### [RECORDS PROVIDED]
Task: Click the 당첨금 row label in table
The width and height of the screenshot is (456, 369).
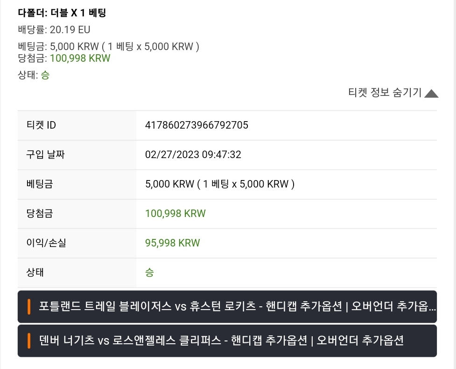Action: click(40, 214)
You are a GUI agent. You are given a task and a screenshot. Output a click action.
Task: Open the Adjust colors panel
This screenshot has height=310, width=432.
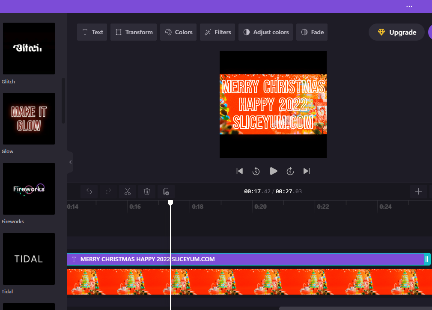coord(265,32)
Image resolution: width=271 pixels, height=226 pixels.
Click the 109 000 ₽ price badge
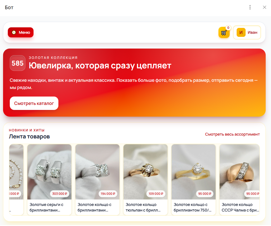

### [EXERCISE DETAILS]
One exact copy of the data is required, and it should hold no pictures.

### [OUTPUT FOR THIS EXERCISE]
Task: Click the 당첨금 row label in table
The width and height of the screenshot is (456, 369).
Action: click(40, 214)
You are a GUI agent. You are given a task and a screenshot. Output a click action.
Task: Open the Adjust colors panel
This screenshot has height=310, width=432.
coord(265,32)
Image resolution: width=271 pixels, height=226 pixels.
Click the 109 000 ₽ price badge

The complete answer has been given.